Clearly, GM isn’t going to start selling Buicks in Ireland but the brand is closely allied to Opel for research and development (the Buick Verano, Regal and Encore are essentially the Opel Astra, Insignia and Mokka with nose jobs - Hollywood style car engineering) and the crisp lines and low, wide grille of the concept could well influence the shape of future Opels.
Meanwhile, there was the Ford Escort. Once a staple of Irish roads, the Escort name became irrevocably (or so we thought) tarnished by successively dreary versions in the mid-to-late-nineties that Ford binned the name and started again with Focus in 1998.
Now though, specifically for a new compact saloon for China. The shape of the car is distinctly modern Ford; gaping, Aston-Martin-style grille, crisp surfaces and a rear end that looks distinctly similar to the old Focus cabriolet. Why the Escort name though? Well oddly, classic Escorts are currently big news in China, proving popular at auctions and being regularly imported. Which makes you wonder both whether Chinese fans of classic Escorts will appreciate the name being used on a rather plain-looking new car and whether or not any of the old Cork-built Escorts have found their way to China. It certainly explains that dearth of good two-door Escort bodyshells that rally fanatics often complain about.
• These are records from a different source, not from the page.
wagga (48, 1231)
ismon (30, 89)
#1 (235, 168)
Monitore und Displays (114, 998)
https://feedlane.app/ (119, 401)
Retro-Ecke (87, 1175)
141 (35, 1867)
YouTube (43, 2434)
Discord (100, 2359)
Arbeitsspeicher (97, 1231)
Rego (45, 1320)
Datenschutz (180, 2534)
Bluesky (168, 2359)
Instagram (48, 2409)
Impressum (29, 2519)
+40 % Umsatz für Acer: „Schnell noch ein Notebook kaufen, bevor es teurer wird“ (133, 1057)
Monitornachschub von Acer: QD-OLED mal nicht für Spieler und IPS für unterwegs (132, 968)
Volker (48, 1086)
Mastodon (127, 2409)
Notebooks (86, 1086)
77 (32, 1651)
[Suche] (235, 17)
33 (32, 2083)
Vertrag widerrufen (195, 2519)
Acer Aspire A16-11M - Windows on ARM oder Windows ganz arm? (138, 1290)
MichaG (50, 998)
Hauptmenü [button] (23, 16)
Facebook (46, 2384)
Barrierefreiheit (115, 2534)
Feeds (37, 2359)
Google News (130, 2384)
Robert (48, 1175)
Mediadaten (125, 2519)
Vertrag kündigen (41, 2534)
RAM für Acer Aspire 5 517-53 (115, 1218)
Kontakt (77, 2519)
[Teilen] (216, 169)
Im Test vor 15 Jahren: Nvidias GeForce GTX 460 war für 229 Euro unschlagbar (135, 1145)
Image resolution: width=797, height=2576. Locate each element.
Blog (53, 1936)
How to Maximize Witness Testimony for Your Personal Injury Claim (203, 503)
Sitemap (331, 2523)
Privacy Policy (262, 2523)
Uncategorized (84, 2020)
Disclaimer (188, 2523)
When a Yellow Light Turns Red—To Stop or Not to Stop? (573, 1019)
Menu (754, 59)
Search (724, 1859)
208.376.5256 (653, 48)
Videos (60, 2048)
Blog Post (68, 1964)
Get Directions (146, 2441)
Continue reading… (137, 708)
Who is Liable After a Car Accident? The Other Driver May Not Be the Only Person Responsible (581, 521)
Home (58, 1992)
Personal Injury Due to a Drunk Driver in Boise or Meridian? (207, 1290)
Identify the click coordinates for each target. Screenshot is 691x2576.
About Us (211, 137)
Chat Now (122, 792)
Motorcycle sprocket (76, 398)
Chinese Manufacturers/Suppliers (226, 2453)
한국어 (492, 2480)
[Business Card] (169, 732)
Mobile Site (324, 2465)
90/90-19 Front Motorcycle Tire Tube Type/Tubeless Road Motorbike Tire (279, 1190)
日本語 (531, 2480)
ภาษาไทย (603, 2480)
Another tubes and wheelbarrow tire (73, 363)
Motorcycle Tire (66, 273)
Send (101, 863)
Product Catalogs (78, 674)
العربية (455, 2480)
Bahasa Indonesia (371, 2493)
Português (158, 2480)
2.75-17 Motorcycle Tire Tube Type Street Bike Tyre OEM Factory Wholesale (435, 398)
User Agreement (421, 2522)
Other familiar names with new bodywork included the Porsche Panamera (which gained both a stretched wheelbase and an impressively frugal plugin-hybrid powertrain) and the Mercedes E-Class which also now comes in China-only long wheelbase spec.
Ford, aside from launching the Escort, also debuted the new 170bhp, 1.5-litre version of its compact, lightweight three-cylinder petrol engine in the new Mondeo (still a year away for Irish and European customers, sadly) while the entire Kia brand decided to take a major visit to the plastic surgeon’s and emerged rebranded, specifically for China, as Horki, The name apparently conflates the written symbols for China and Driving.
SUVs and luxury cars were, needless to say, shown en masse in Shanghai. Lamborghini, Rolls-Royce and Maserati were out in force, while BMW, with the X4, and Citroen, with the Wild Rubis concept, showed that there’s more than one way to skin the SUV cat. Volkswagen showed off a plugin-hybrid Range Rover Sport rivalling concept called the CrossBlue Coupe which will, it seems, make production in 2015 but may not come to Europe. Its styling most assuredly will though, on the next-generation Tiguan and Touareg.
Chinese-owned MG showed not one but two concept SUVs; the CS is a crisply-styled Nissan Qashqai rival while its Icon is a potential Juke rival with what appears to be the styling from a 1962 MGB roadster grafted onto the front. Mercedes’ SUV contribution was probably the most significant though.
The GLA Compact Crossover Study is hiding its modesty behind a screen of motor-show tinsel but its is in all but some glossy chrome add-ons identical to the production car that will take on the BMW X1 and Audi Q3 from later this year. Given its chiseled, handsome looks, it’s rather hard not to see it tempting buyers in their droves, whether or not they conform to Balinghou standards.
Of course, underneath the GLA is essentially an A-Class hatchback wearing lifts in its shoes, so like almost everything else at Shanghai, it’s a familiar face that’s had a little work done.